The incentive concern is real. What incentive will telecom companies have to
build the wireline networks that enable next-generation of web services if
they can't make enough money to justify the investment? The liberal response
to this point is either myth or fantasy. Myth, in that they assume that
wireline is insanely profitable, and that fat Verizon shareholders will just
have to squeeze their belts a bit. In reality, the operating margin of
Verizon's wireline division is 2-3%.[1] Fantasy, because they alternatively
posit that municipal systems will take up the slack. How states and cities
that are broke, crushed under liberal public union pension obligations, will
pay for these municipal networks is up in the air.

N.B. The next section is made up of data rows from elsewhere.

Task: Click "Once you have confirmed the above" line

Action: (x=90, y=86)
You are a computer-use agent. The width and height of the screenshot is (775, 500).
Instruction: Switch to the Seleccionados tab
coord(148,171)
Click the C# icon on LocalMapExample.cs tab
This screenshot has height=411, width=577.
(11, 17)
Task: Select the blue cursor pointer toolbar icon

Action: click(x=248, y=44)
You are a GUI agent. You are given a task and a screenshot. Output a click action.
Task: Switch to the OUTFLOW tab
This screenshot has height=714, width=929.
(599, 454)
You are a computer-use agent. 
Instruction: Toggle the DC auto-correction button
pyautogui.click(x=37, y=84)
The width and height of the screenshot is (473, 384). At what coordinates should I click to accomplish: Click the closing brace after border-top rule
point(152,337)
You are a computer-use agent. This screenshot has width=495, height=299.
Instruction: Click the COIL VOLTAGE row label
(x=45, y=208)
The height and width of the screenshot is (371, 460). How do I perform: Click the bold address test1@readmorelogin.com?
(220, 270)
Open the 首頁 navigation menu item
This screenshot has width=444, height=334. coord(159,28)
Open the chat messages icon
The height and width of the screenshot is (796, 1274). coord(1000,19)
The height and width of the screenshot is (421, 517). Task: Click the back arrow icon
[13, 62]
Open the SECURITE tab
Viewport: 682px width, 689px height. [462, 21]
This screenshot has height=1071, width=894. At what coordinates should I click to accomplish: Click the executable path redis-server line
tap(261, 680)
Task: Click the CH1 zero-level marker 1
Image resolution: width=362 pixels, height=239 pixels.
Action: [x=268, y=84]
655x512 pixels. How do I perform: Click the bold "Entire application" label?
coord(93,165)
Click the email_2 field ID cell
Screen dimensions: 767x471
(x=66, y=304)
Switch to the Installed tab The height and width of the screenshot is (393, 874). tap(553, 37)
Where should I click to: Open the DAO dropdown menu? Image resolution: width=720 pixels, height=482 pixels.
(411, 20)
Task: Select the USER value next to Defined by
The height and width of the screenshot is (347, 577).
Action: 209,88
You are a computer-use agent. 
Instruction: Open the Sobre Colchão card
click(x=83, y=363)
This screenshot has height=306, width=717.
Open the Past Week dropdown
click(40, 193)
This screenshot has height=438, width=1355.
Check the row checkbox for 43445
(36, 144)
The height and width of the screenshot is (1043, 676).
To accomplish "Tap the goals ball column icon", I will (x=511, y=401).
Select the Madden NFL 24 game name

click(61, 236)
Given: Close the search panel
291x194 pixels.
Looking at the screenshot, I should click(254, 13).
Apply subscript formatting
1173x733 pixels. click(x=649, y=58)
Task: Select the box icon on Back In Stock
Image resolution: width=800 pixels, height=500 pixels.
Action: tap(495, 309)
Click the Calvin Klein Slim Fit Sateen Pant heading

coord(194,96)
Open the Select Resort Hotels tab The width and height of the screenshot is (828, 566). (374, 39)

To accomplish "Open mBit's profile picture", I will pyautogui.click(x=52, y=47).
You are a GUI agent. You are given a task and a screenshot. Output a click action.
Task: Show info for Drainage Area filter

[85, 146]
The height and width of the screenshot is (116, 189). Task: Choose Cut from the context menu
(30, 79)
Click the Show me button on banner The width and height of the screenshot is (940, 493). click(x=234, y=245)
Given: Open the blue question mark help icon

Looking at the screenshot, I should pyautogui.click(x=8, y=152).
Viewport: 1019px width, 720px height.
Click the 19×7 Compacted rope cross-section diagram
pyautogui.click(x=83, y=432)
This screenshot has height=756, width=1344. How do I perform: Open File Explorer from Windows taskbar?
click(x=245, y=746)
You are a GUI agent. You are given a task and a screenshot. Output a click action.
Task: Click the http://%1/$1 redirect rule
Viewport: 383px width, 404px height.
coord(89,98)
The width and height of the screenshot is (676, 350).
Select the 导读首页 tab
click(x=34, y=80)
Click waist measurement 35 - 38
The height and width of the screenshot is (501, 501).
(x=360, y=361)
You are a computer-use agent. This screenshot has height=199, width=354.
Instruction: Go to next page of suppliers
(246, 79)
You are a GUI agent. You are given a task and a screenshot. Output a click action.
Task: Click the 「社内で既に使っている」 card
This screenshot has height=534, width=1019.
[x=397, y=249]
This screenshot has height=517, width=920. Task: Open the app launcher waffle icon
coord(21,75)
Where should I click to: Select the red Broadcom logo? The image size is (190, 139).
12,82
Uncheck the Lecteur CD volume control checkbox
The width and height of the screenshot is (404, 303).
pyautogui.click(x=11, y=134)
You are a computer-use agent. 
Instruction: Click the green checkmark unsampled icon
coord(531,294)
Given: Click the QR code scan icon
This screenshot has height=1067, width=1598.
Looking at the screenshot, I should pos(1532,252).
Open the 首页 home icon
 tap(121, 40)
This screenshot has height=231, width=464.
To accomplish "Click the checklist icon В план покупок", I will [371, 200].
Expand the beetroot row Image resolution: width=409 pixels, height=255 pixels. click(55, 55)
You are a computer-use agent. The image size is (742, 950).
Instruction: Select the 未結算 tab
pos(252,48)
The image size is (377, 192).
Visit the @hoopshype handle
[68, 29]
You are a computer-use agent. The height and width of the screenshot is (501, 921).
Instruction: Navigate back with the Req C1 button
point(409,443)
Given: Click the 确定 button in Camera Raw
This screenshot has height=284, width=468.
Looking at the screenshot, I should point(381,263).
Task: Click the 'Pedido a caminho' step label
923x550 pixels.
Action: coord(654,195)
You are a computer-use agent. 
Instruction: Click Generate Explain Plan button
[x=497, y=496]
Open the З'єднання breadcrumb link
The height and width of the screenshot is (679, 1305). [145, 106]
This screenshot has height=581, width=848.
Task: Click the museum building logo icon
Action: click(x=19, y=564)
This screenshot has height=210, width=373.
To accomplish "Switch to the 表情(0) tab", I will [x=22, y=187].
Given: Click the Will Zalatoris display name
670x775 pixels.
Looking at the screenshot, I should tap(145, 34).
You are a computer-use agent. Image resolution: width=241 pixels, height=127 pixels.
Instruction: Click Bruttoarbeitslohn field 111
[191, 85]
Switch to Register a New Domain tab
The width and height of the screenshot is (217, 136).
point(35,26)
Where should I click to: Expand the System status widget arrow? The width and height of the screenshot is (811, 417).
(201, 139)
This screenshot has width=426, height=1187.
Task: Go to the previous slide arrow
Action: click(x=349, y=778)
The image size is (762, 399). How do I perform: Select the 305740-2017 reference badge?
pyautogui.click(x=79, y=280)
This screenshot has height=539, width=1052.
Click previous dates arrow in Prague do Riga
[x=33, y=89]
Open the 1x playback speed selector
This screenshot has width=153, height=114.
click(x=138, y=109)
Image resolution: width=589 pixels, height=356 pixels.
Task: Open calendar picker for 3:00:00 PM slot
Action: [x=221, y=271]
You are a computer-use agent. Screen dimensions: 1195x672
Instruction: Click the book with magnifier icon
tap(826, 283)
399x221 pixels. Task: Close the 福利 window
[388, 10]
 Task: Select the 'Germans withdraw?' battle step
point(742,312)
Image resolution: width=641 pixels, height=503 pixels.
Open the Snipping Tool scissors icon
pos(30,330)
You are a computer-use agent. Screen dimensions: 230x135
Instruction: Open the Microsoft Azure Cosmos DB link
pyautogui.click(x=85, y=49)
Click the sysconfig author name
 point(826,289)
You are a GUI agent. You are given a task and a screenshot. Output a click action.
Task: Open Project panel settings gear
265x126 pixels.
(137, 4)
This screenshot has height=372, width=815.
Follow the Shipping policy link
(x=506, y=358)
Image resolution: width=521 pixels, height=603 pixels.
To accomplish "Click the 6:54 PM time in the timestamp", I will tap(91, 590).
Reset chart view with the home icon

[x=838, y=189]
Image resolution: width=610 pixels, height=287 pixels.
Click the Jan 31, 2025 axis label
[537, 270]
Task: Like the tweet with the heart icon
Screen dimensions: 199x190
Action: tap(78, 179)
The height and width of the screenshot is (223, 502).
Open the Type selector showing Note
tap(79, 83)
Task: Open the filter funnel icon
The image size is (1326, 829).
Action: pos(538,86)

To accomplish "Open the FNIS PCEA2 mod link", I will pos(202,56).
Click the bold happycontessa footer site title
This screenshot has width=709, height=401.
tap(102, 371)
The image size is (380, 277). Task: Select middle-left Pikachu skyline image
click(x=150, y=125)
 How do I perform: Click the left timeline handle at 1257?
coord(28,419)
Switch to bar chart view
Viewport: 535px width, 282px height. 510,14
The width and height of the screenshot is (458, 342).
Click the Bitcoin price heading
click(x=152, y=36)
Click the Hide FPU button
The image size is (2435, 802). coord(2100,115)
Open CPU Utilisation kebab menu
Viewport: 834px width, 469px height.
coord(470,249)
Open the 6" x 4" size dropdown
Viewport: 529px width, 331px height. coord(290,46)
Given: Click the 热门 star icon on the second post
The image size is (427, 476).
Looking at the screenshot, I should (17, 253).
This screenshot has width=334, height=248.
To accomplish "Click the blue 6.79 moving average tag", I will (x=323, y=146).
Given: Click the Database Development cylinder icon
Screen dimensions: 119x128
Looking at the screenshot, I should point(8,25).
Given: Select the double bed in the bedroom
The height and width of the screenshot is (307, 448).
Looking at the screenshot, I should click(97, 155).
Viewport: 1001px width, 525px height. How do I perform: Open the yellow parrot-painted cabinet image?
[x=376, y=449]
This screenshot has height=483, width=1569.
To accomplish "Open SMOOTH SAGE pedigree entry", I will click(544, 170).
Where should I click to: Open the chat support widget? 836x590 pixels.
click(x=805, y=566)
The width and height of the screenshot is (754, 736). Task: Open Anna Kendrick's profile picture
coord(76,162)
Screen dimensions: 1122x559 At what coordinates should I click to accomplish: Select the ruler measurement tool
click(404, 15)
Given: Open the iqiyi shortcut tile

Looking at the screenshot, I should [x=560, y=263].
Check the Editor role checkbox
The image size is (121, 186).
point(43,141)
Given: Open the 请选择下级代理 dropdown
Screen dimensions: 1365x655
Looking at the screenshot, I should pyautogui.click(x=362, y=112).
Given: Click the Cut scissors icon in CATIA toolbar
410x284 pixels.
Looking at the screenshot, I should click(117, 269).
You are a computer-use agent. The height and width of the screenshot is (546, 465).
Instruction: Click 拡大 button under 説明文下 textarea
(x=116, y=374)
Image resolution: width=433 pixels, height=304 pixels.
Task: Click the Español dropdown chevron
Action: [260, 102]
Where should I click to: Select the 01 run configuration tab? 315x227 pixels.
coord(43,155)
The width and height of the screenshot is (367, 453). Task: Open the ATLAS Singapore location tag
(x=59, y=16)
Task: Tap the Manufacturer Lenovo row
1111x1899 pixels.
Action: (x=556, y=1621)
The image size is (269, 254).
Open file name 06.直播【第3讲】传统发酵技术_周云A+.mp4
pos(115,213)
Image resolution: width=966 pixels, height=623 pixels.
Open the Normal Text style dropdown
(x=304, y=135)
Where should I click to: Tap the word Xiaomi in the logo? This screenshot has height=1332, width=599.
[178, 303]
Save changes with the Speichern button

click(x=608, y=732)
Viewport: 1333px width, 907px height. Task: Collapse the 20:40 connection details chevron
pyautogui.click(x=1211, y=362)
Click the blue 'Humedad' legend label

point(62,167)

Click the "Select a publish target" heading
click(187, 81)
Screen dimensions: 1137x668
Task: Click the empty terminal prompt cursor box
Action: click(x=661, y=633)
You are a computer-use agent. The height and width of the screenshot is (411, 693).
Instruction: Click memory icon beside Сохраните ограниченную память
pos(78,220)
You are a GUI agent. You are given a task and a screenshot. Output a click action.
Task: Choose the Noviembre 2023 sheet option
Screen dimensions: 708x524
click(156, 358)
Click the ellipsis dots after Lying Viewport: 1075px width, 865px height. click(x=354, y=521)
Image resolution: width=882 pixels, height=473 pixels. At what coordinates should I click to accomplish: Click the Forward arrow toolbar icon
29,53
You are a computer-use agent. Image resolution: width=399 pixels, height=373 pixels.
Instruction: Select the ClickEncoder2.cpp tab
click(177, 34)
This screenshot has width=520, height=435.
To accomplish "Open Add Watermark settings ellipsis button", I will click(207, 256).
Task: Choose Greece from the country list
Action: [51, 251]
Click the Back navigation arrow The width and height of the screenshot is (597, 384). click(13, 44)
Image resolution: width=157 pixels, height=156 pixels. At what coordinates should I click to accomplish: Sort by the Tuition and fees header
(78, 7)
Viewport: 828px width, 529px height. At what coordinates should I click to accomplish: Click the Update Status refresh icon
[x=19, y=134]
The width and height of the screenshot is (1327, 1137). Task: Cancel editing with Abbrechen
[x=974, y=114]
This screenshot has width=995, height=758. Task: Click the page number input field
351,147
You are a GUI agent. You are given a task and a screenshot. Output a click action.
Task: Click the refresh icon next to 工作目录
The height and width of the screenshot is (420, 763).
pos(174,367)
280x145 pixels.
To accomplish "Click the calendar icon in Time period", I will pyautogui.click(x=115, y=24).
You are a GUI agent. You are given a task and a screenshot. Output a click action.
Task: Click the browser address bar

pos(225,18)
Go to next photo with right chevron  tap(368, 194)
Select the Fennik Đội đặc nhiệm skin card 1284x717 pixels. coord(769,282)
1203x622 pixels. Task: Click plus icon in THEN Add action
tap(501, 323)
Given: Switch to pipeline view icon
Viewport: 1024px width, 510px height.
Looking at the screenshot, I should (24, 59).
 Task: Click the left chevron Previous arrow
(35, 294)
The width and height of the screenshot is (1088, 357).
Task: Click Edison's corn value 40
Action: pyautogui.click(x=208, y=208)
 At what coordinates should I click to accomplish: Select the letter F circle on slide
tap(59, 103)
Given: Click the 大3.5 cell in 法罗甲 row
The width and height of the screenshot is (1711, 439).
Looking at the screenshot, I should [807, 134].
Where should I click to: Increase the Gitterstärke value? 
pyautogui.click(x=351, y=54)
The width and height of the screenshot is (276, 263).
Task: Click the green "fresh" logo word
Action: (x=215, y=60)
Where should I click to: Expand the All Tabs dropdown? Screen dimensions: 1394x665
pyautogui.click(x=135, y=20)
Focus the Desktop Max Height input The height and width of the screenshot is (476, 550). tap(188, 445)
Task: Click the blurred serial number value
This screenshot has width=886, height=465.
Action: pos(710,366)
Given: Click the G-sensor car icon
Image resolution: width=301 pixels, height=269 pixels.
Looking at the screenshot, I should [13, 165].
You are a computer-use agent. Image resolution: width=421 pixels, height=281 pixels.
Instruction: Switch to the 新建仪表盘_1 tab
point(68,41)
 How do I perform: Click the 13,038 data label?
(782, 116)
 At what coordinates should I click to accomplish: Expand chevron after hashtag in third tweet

The worry of further regulation is also real. Telecom is already a morass of
regulation, largely to fulfill liberal concerns. For example, there is already
rate-setting. Municipal governments require cable companies to offer basic
cable at low regulated rates. Since it doesn't cost appreciably less to offer
basic cable than more expensive packages, this sets an important constraint on
the economics of the network. Huge amounts of wealth transfer from urban to
rural areas are already baked into the system at the federal and state levels.
And build-out restrictions, preventing upstart competitors from stealing away
lucrative tracts of incumbants' service areas, are already stifling
competition. The HN crowd acts like NN is being added on top of an otherwise
pristine regulatory regime, but in reality it's just one more straw on a giant
pile of hay.

None of this is FUD. The fact that these points are also raised by the telecom
companies, who have a monetary interest in avoiding NN, does not make them FUD
any more than the pro-NN points are FUD because they're raised by web-tech
companies.

I'm not an ideologue. I'd be fine with, for example, the U.K. approach. But
what that would mean, which most people on HN don't know, would be putting
AT&T back together and letting them enjoy monopoly profits. Take a look at BT
Openreach's financials sometime: [http://www.digitallook.com/news/news-and-
announcements/retai...](http://www.digitallook.com/news/news-and-
announcements/retail-and-openreach-stand-out-at-bt-margins-rise--update--
dl20468319.html). Their EBITDA margin is a staggering 45%, double that of
Verizon wireline, significantly higher than Comcast's whole operation, and
higher than AT&T and Verizon's wireless divisions.

[1]
[http://www.verizonwireless.com/news/article/2012/01/pr2012-0...](http://www.verizonwireless.com/news/article/2012/01/pr2012-01-24.html).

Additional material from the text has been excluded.